Mulher é presa em Goiás suspeita de inventar câncer da própria filha para arrecadar dinheiro
Investigação aponta que suspeita emocionava vítimas com falsa história sobre tratamento médico de criança de três anos; cerca de R$ 17 mil foram apreendidos durante a operação
Uma mulher de 26 anos foi presa pela Polícia Civil de Goiás suspeita de aplicar golpes utilizando uma falsa campanha de arrecadação em nome da própria filha, de apenas três anos. Segundo as investigações, ela afirmava que a criança enfrentava um tratamento contra câncer e precisava de recursos financeiros para realizar exames médicos urgentes, história que sensibilizou dezenas de pessoas em diferentes municípios goianos.
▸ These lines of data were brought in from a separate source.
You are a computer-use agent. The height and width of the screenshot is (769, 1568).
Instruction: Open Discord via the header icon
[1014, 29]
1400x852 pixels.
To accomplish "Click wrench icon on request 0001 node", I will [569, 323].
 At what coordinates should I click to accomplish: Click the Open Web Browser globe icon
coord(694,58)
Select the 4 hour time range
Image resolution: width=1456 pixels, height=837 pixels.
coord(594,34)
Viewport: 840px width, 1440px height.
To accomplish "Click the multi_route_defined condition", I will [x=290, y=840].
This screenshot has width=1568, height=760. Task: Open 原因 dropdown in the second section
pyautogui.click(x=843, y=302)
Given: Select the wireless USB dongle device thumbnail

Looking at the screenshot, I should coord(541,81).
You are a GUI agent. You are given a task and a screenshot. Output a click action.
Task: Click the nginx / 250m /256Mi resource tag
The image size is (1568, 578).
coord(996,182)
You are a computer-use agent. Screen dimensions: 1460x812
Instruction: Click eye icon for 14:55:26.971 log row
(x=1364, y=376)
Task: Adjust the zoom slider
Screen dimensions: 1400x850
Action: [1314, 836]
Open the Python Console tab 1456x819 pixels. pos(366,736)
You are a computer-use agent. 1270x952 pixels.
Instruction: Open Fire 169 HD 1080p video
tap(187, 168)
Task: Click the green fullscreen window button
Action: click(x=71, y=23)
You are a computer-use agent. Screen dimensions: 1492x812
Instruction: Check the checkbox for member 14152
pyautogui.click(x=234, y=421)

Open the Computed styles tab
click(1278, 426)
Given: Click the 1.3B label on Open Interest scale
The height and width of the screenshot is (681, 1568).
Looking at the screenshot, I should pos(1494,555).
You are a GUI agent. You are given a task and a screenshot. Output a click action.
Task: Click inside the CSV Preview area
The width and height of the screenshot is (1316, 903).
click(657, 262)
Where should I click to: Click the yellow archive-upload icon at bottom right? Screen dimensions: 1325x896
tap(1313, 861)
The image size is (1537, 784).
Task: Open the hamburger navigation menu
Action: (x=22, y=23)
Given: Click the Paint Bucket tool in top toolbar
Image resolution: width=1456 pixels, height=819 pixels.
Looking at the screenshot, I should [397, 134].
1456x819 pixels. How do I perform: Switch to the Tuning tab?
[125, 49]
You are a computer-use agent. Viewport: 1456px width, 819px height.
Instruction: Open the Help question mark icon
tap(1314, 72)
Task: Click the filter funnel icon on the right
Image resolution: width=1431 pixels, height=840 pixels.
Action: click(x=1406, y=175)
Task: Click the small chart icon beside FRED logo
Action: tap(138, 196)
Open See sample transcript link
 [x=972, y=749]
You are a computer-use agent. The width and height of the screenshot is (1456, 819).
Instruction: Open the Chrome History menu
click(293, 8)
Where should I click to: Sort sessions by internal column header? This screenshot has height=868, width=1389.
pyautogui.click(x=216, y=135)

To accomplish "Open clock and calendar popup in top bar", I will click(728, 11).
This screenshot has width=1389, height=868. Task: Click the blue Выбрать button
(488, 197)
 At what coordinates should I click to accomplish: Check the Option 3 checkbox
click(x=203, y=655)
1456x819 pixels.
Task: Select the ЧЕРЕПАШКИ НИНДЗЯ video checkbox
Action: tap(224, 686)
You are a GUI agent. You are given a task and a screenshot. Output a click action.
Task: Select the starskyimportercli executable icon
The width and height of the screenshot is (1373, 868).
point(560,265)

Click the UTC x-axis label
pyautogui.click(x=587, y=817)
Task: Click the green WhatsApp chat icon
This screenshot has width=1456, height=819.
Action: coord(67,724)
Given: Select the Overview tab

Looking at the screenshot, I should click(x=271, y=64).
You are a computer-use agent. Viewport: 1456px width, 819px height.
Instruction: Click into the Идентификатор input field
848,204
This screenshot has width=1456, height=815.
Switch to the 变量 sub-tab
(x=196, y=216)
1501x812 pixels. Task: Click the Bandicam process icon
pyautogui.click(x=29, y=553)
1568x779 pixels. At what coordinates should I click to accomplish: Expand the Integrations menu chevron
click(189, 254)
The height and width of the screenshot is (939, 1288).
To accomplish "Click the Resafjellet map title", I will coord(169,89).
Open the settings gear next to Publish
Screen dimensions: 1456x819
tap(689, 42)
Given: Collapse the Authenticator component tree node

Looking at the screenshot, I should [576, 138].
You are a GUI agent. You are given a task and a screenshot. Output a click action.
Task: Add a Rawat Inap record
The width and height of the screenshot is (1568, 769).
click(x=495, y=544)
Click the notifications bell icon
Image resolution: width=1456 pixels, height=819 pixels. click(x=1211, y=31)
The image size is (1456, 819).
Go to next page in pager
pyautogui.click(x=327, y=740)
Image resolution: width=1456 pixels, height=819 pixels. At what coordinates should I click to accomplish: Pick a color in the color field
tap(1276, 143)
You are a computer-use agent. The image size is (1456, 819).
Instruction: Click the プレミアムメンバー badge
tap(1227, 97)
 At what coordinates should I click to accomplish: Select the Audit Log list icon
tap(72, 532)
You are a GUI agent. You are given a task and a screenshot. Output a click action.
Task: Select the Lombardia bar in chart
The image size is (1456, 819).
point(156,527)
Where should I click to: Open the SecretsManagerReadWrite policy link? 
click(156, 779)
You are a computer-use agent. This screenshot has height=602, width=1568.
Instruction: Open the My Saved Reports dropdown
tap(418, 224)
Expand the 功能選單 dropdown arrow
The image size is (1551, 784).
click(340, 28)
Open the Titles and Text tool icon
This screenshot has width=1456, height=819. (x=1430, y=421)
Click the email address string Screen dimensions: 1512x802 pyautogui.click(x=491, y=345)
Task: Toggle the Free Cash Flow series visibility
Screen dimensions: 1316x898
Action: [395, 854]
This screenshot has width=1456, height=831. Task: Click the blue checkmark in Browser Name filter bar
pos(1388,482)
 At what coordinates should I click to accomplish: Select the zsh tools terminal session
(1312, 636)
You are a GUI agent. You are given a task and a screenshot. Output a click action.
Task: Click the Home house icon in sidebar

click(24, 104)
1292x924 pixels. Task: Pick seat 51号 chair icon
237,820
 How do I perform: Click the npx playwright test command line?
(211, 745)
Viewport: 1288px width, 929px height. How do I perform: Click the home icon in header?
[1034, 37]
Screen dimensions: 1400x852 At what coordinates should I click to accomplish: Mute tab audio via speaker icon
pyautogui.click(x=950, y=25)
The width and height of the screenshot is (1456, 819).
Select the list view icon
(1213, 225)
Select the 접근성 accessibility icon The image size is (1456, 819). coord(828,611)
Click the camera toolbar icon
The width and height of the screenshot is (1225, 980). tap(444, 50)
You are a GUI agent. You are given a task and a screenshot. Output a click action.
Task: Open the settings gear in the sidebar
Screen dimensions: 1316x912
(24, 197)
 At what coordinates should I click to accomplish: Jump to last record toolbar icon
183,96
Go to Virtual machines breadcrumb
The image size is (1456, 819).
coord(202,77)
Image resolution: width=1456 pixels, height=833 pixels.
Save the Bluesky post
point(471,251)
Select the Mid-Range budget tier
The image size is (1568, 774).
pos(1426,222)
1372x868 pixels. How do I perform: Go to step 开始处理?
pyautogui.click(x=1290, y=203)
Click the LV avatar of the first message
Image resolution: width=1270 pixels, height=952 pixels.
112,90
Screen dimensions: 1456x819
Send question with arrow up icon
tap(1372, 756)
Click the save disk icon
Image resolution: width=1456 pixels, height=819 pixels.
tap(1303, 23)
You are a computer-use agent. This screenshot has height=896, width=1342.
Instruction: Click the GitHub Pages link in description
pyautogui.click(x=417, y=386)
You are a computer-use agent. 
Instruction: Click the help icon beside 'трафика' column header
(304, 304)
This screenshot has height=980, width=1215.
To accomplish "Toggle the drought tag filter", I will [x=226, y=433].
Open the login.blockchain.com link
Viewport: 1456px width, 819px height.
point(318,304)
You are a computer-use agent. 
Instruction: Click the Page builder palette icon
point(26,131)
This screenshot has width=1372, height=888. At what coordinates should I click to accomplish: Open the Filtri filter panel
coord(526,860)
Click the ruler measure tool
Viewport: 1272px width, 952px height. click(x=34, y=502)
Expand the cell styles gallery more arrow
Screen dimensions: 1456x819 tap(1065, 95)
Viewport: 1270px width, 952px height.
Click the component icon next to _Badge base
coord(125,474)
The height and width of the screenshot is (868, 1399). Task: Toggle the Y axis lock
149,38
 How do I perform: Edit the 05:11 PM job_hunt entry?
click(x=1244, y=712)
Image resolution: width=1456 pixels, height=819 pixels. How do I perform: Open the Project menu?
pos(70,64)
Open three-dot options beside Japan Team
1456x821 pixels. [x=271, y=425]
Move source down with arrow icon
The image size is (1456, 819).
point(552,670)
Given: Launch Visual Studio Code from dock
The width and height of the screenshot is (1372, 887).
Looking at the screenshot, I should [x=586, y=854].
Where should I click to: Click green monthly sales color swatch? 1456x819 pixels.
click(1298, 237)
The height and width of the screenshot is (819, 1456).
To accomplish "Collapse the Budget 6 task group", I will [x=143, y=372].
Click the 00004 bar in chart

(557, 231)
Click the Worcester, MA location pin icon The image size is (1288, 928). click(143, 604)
A prisão ocorreu após uma série de denúncias registradas em Catalão, no Sudeste do Estado. De acordo com a Polícia Civil, a suspeita utilizava uma narrativa cuidadosamente elaborada para despertar comoção e obter transferências bancárias, doações em dinheiro e participação em rifas supostamente destinadas ao custeio do tratamento da criança.
As apurações revelaram que a mulher frequentava academias, especialmente estabelecimentos voltados à prática de Crossfit, onde abordava alunos, treinadores e funcionários. Durante as conversas, relatava que a filha estaria em tratamento oncológico e necessitaria de exames especializados para verificar uma possível evolução da doença. Para reforçar a credibilidade do relato, apresentava detalhes sobre procedimentos médicos e disponibilizava uma chave Pix para recebimento das contribuições.
A investigação, no entanto, concluiu que a versão apresentada era falsa. Segundo a Polícia Civil, não foram encontrados elementos que comprovassem a existência da doença alegada. Os investigadores também identificaram indícios de que o mesmo método já havia sido utilizado anteriormente em outras cidades goianas, ampliando a suspeita de um esquema de arrecadação fraudulenta praticado de forma recorrente.
O caso ganhou dimensão após diversas vítimas procurarem as autoridades para relatar abordagens semelhantes. Somente em Catalão, registros apontam que a suspeita esteve em academias localizadas em diferentes regiões da cidade no mesmo dia, ampliando rapidamente o alcance da campanha fraudulenta.
Com o avanço das investigações, equipes das polícias Civil e Militar localizaram a mulher na GO-330, nas proximidades de Urutaí, quando ela deixava a região. Durante a abordagem, os agentes apreenderam aproximadamente R$ 17 mil em dinheiro e outros valores que agora serão analisados para verificar a origem dos recursos e o possível vínculo com as doações recebidas.
A suspeita foi conduzida para a Delegacia de Polícia Civil de Catalão, onde foi autuada pelo crime de estelionato. Conforme prevê a legislação brasileira, o delito ocorre quando alguém obtém vantagem ilícita induzindo outra pessoa ao erro mediante fraude, artifício ou qualquer outro meio enganoso.
As investigações continuam para identificar a extensão do esquema, o número de vítimas e as cidades onde a mulher pode ter atuado. A Polícia Civil também trabalha para rastrear movimentações financeiras e localizar possíveis pessoas que realizaram transferências acreditando contribuir para o tratamento da criança.
O caso chama atenção para o uso indevido de causas sensíveis envolvendo doenças graves para obtenção de vantagens financeiras. Autoridades alertam que campanhas de arrecadação devem ser acompanhadas de documentação médica e informações verificáveis, especialmente quando divulgadas em ambientes públicos ou por meio de redes sociais.
Por envolver investigação em andamento, a identidade da suspeita não foi divulgada oficialmente pelas autoridades.